SOURCE DOCUMENT —
Tag Archives: R. Dornbusch

THE MACROECONOMICS OF POPULISM IN LATIN AMERICA

THE MACROECONOMICS OF POPULISM IN LATIN AMERICA

R. Dornbusch and S. Edwards (1989)

Summary etc.

In a Nutshell

Despite the politically heterogeneous aspects of populism in LA, the economic policy of populism shows very similar traits emphasizing growth and income over inflation and deficit finance. This means that not only do the policies ultimately fail, but they often hurt the very people they were designed to assist. Although there are initial successes, forex constraints eventually force realism onto policy makers and real wages cuts ending in instability and often coup, result.

The Populist Paradigm

  • Initial conditions – slow growth possibly after IMF stabilization (later populist episodes) which have reduced living standards. Serious inequality provides economic and political appeal for a radical programme
  • No constraints – existing reserves allow for a rejection of conservative paradigm and risks of inflation from deficit spending are downplayed as there is thought to be lots of idle capacity to take up new demand.

DATA LISTING —
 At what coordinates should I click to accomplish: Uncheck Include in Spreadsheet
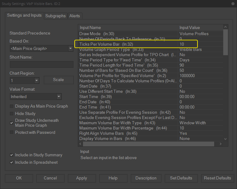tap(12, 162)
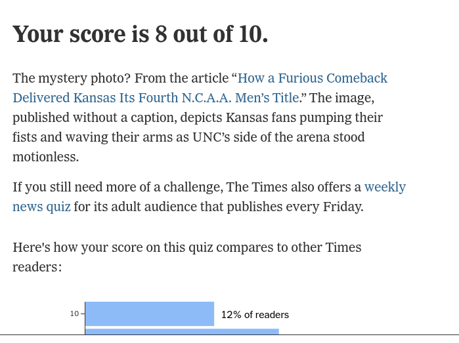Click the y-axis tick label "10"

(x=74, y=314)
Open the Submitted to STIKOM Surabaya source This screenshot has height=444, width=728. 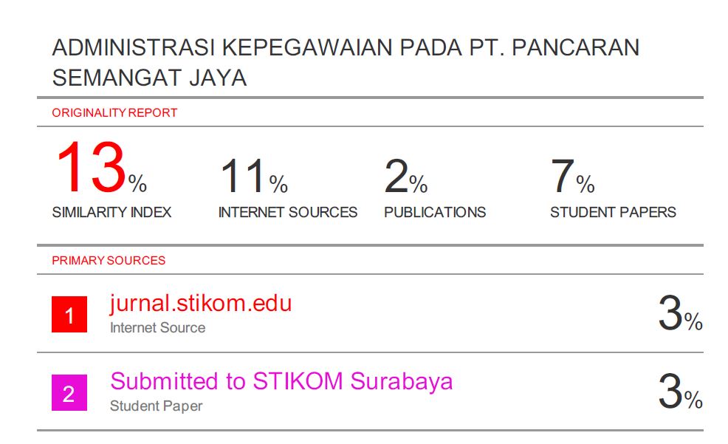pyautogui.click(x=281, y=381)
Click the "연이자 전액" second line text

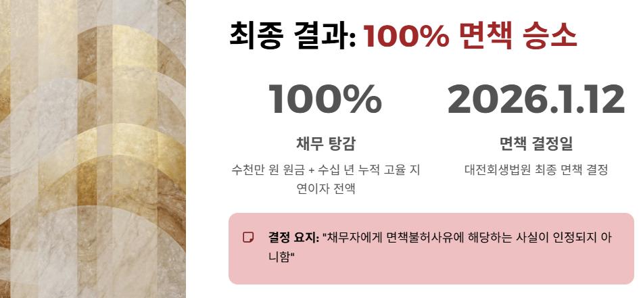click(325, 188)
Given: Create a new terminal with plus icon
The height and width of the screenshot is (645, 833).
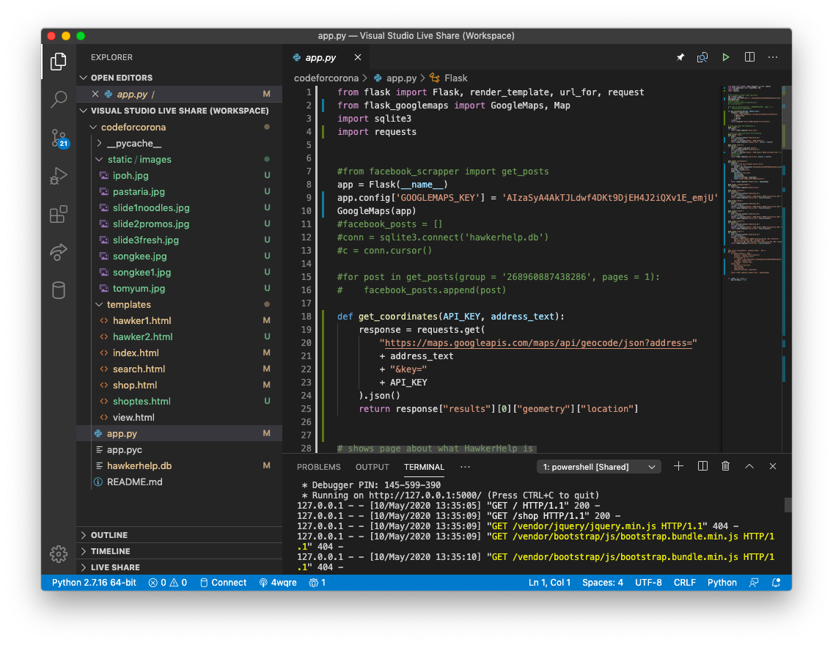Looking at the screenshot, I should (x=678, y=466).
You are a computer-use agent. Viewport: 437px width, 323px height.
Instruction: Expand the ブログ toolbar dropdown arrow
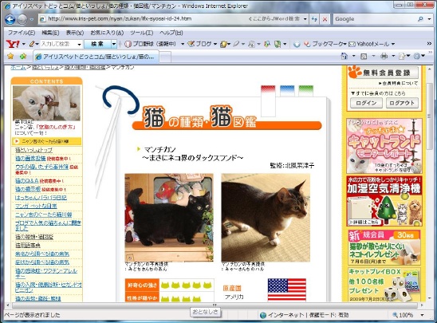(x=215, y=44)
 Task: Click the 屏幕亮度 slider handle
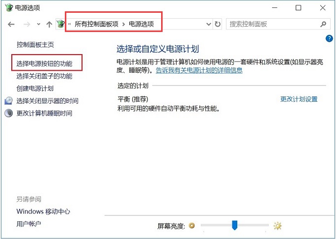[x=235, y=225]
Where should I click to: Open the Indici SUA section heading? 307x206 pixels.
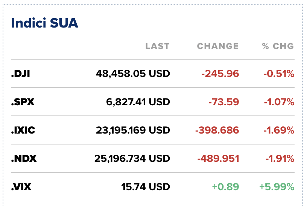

TASK TO COMPLETE —
Repeat, word for word, the passage of the populism summary above that opens with the words containing "Tag Archives: R." and closes with "S. Edwards (1989)".

REPLY TO THE EXERCISE —
Tag Archives: R. Dornbusch

THE MACROECONOMICS OF POPULISM IN LATIN AMERICA

THE MACROECONOMICS OF POPULISM IN LATIN AMERICA

R. Dornbusch and S. Edwards (1989)